43rd LD caucus

43rd LD caucus
Another crowded Saturday of democracy. Record attendance = mild confusion. [10:10 PDT]

update: Five hours, two credentials reports, a hundred speeches, even more questions, and one guest appearance by Sean Astin for Hillary Clinton later and all I can say is that if you thought your precinct caucus was a disorganized time suck, it doesn’t compare to the Legislative District caucus. What it does compare to is my very first visit to the Department of Licensing on a September Saturday a week after moving to Seattle.

The major activity of the day was waiting for mysterious forces beyond our control: in line to sign in, in another line to register to run to be a congressional district delegate, in an auditorium until attendance could be tallied, in an auditorium while delegates could be tallied again, in the same auditorium while ballots could be printed, and in an auditorium while a hundred people gave thirty second speeches for the chance to win one of the fourteen (gender-balanced) delegate seats for Clinton.

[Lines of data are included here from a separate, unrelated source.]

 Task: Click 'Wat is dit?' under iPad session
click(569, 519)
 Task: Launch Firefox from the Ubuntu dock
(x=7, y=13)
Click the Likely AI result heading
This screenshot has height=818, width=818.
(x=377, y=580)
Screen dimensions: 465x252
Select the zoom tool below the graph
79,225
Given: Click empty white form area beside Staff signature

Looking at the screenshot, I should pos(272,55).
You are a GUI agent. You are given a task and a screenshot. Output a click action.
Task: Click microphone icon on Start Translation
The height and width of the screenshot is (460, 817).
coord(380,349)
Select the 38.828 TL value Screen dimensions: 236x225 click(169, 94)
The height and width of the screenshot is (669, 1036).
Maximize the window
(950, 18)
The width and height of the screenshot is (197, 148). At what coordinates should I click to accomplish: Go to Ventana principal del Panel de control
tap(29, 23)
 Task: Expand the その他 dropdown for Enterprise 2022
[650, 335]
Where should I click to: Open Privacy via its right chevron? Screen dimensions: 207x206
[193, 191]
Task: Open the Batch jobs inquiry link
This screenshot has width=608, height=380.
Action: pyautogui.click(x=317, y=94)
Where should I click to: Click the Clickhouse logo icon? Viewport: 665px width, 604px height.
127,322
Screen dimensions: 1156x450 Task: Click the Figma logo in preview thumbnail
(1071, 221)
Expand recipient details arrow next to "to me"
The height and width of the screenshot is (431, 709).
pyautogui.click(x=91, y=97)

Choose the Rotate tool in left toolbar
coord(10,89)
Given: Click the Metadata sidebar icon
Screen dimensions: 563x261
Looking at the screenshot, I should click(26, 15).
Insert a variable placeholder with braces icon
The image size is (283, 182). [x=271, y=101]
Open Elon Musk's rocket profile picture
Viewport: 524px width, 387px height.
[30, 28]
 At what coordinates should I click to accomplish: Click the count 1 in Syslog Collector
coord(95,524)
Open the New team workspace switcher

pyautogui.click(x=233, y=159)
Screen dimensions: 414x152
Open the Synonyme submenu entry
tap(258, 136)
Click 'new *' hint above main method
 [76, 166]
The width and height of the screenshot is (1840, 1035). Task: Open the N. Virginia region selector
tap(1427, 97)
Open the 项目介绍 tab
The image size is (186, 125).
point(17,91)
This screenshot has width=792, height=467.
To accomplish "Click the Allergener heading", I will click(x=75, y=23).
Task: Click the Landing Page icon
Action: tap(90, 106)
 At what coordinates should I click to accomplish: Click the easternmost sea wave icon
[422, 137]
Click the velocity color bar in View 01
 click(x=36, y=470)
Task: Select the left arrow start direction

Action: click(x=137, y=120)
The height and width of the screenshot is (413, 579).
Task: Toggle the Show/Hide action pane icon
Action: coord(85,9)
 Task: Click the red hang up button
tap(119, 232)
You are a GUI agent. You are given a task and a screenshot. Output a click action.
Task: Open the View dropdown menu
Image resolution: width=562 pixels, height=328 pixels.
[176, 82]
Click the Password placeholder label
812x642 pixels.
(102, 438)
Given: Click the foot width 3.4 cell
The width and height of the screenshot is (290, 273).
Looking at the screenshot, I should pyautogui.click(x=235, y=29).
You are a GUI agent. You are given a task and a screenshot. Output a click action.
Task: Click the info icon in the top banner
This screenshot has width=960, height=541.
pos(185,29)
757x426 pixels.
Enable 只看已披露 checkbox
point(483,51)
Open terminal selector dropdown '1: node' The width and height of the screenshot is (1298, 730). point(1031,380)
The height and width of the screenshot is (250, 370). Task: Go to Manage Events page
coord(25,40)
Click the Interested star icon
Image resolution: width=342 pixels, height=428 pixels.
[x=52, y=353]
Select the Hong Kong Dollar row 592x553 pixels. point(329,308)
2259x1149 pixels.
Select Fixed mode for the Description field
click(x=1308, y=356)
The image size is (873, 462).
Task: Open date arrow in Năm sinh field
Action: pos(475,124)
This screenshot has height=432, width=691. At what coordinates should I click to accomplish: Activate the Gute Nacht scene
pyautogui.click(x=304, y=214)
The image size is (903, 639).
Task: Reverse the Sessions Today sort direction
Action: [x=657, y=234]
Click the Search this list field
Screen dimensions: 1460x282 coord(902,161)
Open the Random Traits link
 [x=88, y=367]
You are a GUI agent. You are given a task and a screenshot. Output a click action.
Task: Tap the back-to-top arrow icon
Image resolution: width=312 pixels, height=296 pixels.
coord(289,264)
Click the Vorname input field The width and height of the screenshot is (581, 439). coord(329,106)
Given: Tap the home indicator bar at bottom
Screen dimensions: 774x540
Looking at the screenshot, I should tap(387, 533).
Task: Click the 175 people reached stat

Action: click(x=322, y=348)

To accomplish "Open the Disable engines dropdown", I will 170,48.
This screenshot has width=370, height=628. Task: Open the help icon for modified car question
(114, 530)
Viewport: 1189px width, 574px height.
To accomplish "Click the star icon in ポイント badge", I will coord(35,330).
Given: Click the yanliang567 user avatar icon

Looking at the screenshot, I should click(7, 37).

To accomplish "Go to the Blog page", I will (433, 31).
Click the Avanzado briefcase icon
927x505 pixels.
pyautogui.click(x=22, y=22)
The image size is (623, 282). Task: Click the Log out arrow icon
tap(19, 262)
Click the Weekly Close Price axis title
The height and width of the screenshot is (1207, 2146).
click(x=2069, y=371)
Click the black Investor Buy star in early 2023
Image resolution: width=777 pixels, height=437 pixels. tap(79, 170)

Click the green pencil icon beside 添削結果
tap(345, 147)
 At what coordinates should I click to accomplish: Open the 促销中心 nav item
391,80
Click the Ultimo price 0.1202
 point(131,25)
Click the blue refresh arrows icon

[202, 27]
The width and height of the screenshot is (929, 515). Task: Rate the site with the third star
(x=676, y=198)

During all of the waiting, there were numerous repetitive questions, the occasional joke, a bit of hunger (an intrepid hot dog vendor set up shop outside), and a near-unanimous rejection of a motion to kill time by reciting the pledge of allegiance. Judges gave speeches, Jim McDermott gave a speech, surrogates for each candidates gave speeches. I can only imagine that the process was more prolonged in the Obama sub-caucus where something like four hundred people were competing for 53 delegate positions. They seemed to still be in the thick of it when our smaller Clinton group had completed voting.

I had originally signed on to run for a delegate, but when my name appeared on the ballot as “Joshua Ali”, I happily took it as a sign that this was the end of the road for me. Still, I couldn’t bring myself to leave until the speeches were complete. I’m a sucker for civic duty. Plus, I couldn’t leave without voting for Renee LeBoeuf, who put a fatmouse on her campaign flyer.